Nel variegato, e talvolta nauseabondo, panorama della nostra narrativa emergono figure di scrittori che collocano le loro opere nei sentieri consolidati che risalgono addirittura al nostro rinascimento.
Da Boccaccio a Bandello, da Paolo Nori a Ugo Cornia, da Domenico Dara a Omar Di Monopoli, da Daniele Benati a Cosimo Argentina è tutto un susseguirsi di storie apparentemente strampalate attraversate dal beneficio di una grottesca ironia che, anche con un uso sapiente del dialetto, approntano storie di succoso divertimento in cui eventi banalmente quotidiani quanto di eterna rilevanza permettono al lettore attento un senso di salutare appagamento.
Mi sembra il caso di Sacha Naspini che con questo suo ultimo “Bocca di strega” (Edizioni E/O pagg.190 euro 18), persegue un sentiero che da “L’ingrato” (2006) all’imprescindibile “Le case del malcontento” (2018), da “Le nostre assenze” (2022) a “ Villa del seminario” (2023) si inserisce a pieno titolo nel meglio del nostro narrare.
Questa volta ci ritroviamo in Val di Cornia, tra Lazio, Umbria e Toscana, circa nel 1972. Nel paese del racconto si campa di dissotterramenti illegali, soprattutto di materiale etrusco, che consentono guadagni ingenti per un manipolo di specialisti guidati dalla leggenda locale Guido Sacchetti, detto Bardo, che subito dopo la fine del secondo conflitto mondiale ha costituito una banda di sicuro affidamento governandola con spietata spregiudicatezza ed esemplare lealtà.
Ma, si sa come vanno le cose nel mondo e vuoi per problemi strettamente familiari, vuoi per sopravvenuti spregiudicati concorrenti, le cose cambiano portando alla sparizione del Bardo (forse suicida in mare dopo la morte della moglie che gli contestava l’attività fraudolenta) ed a cambiamenti inaspettati sia nei rapporti tra i componenti della banda che per l’arrivo di personaggi sospetti.
Si impone la “bocca della strega”, una trappola attraverso la quale smascherare il possibile traditore del gruppo.

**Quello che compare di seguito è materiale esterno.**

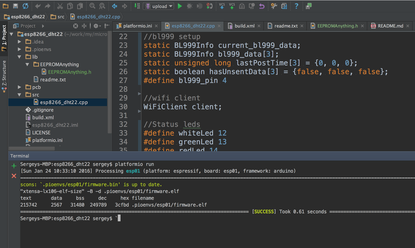The image size is (415, 248).
Task: Expand the .idea folder
Action: point(19,42)
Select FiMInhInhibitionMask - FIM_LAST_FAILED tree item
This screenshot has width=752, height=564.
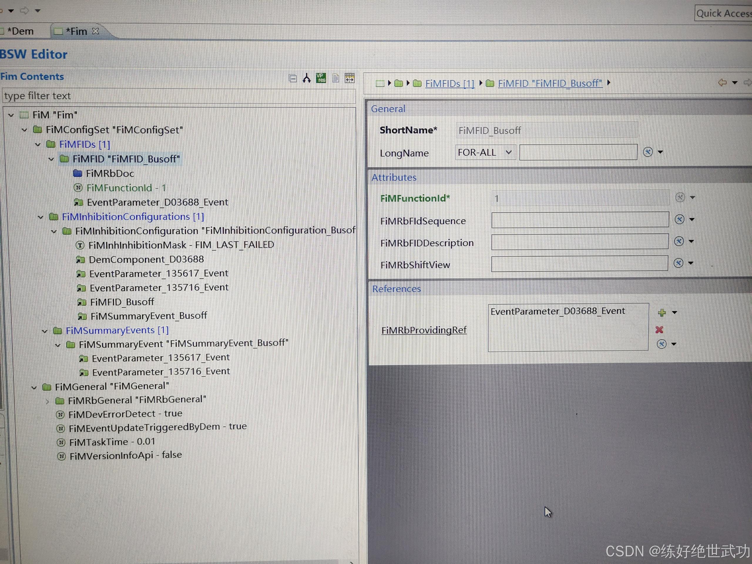181,245
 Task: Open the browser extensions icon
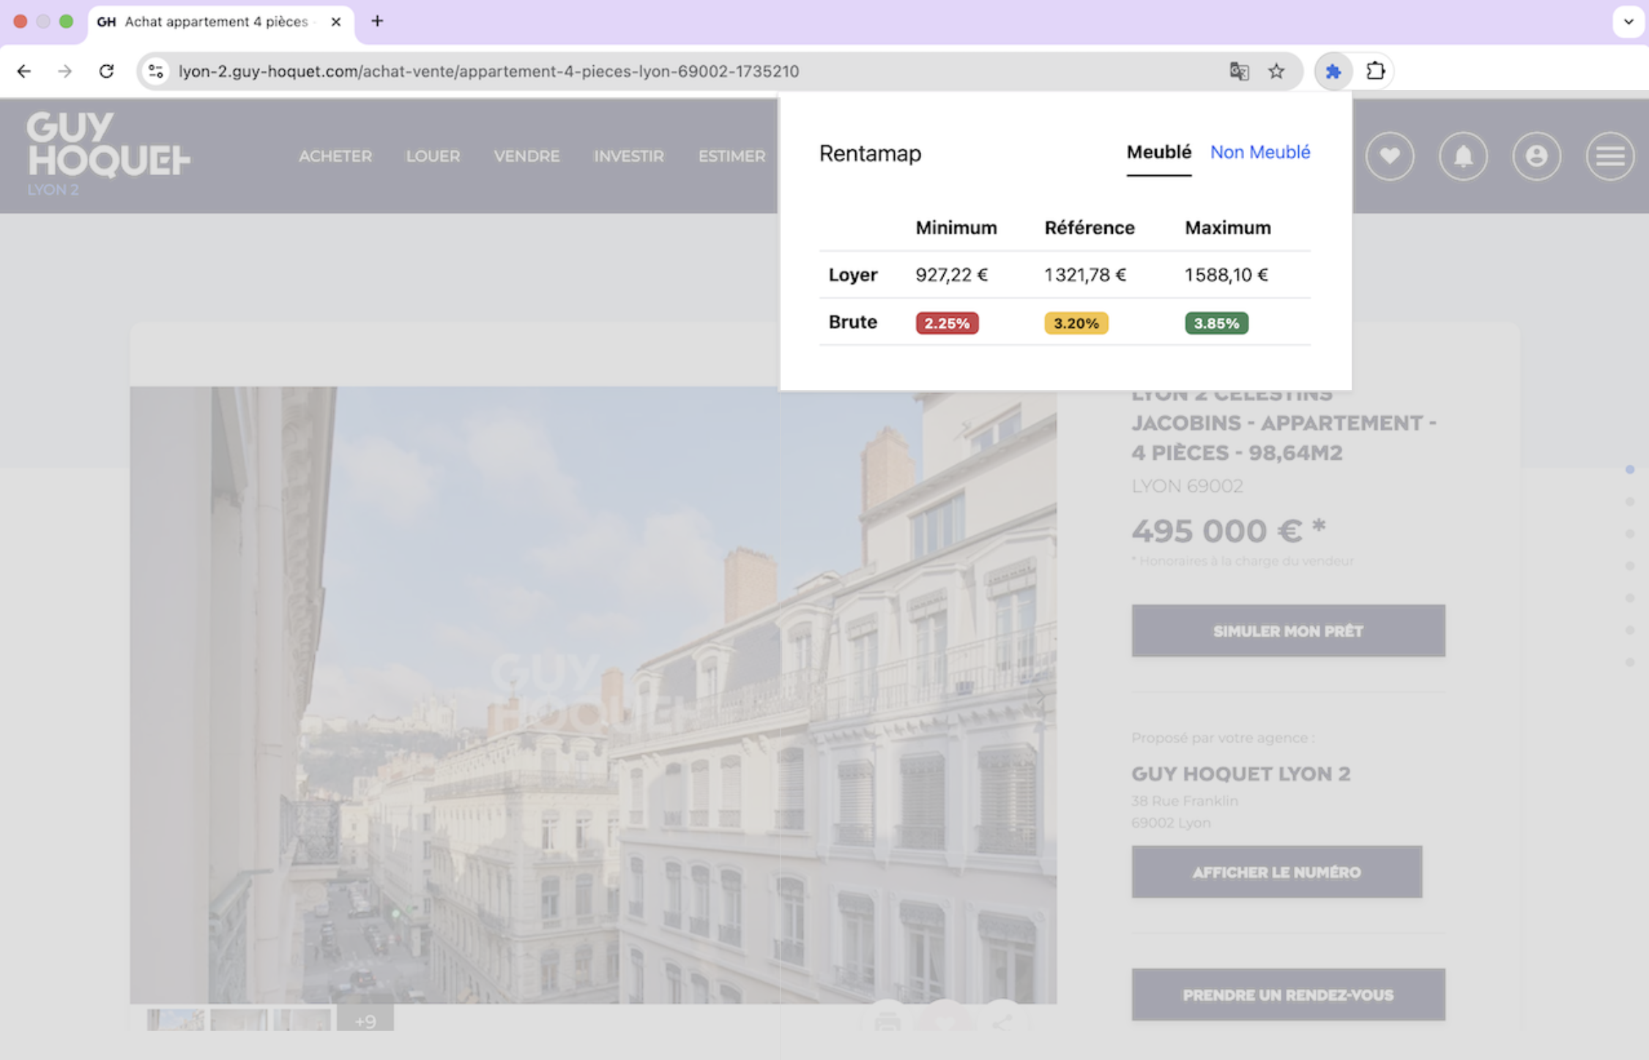click(x=1375, y=71)
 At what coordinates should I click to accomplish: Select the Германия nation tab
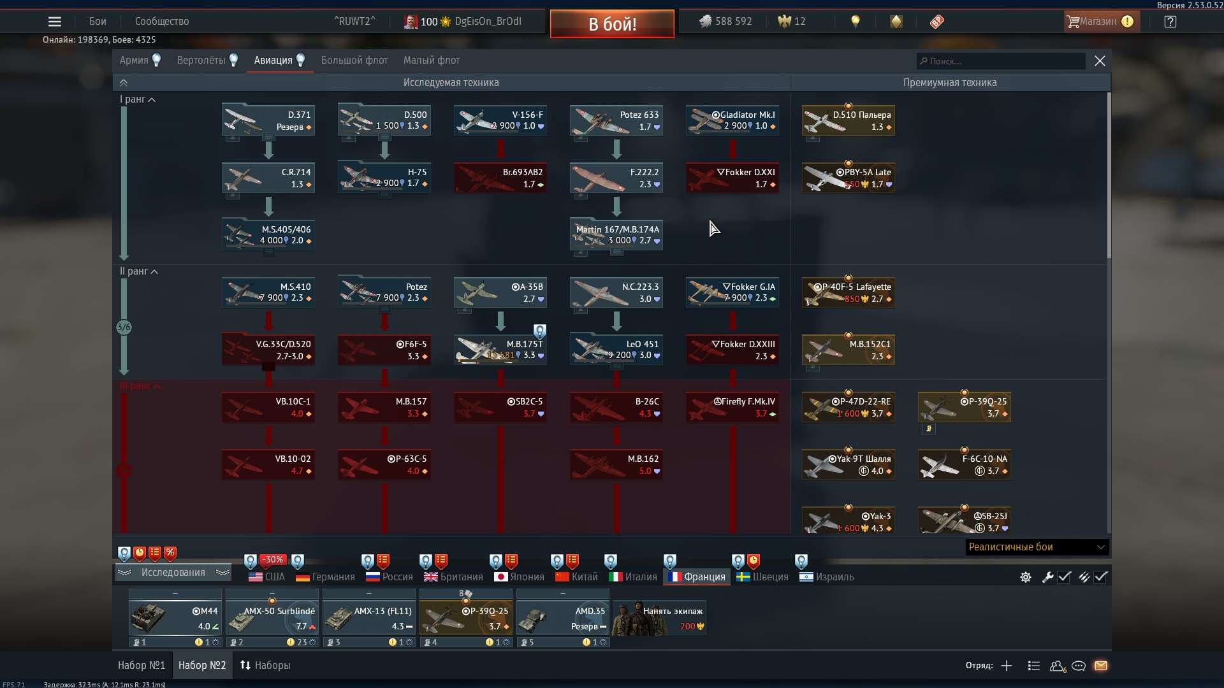pos(324,577)
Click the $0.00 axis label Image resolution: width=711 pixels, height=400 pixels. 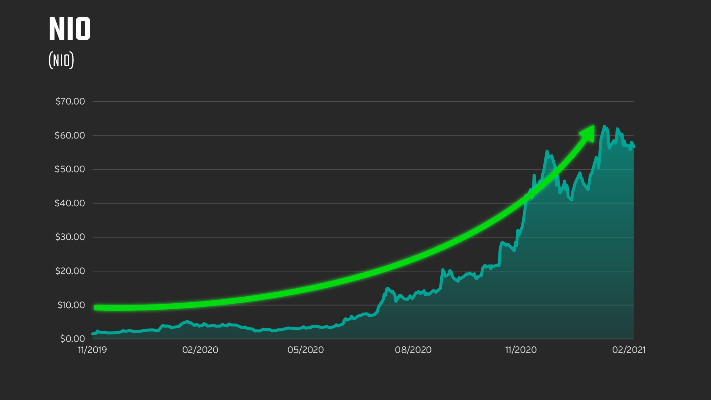pos(72,339)
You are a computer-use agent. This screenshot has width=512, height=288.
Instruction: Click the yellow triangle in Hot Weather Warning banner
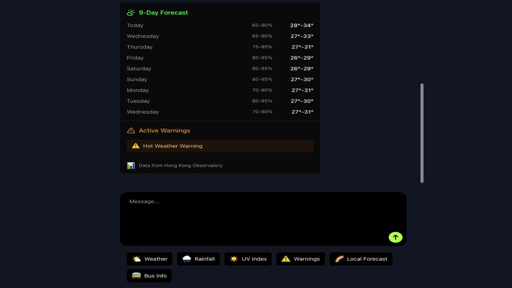pos(135,146)
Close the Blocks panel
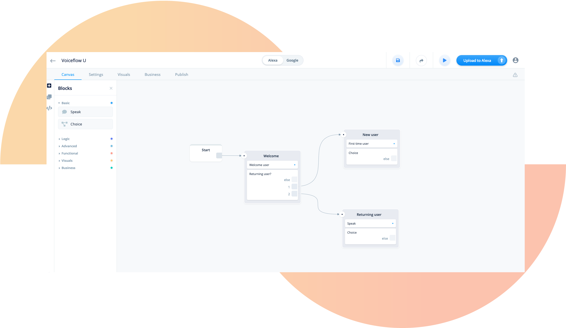Image resolution: width=566 pixels, height=328 pixels. coord(111,88)
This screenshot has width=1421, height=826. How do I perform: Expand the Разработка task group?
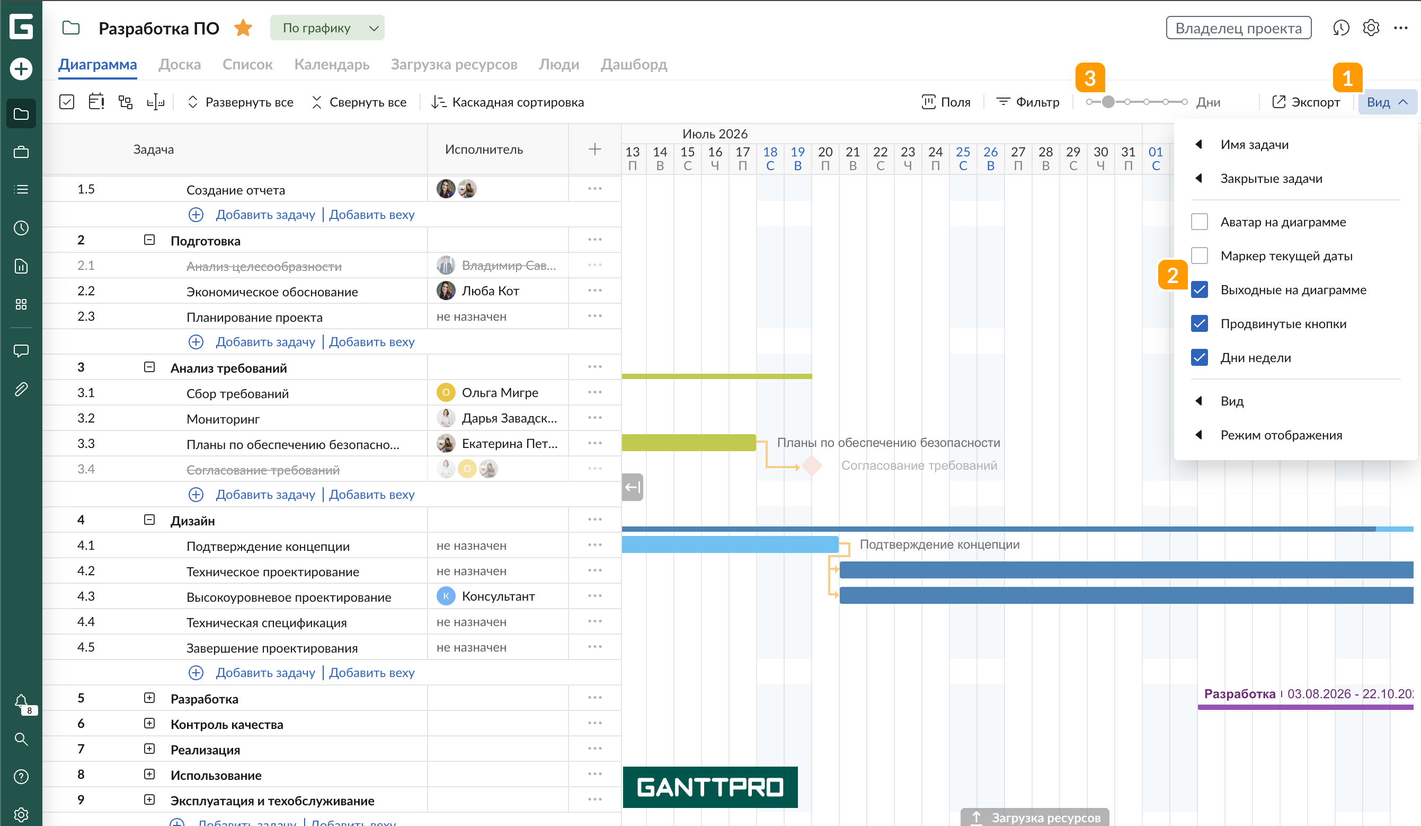[x=149, y=698]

La storia scandita in tre tempi, l’ultimo dei quali serve a meglio definire i personaggi, affondare nel contesto storico sociale per una definizione più ampia e convincente e soprattutto per tirare al lettore “la bocca di strega” sia per un salutare sberleffo che per compiutezza stilistica chiudendo con la determinazione giusta del giusto fatto compiuto.
Secondo me come ulteriore riflessione proporrei una lettura o rilettura di due scrittori del passato più o meno recenti il toscano Renato Fucini delle “Veglie di Neri” e il faentino Francesco Serantini de “I bastardi” che sembravano aver chiuso un’epoca ed invece erano solo i padri putativi, tra gli altri del bravo Sacha Naspini.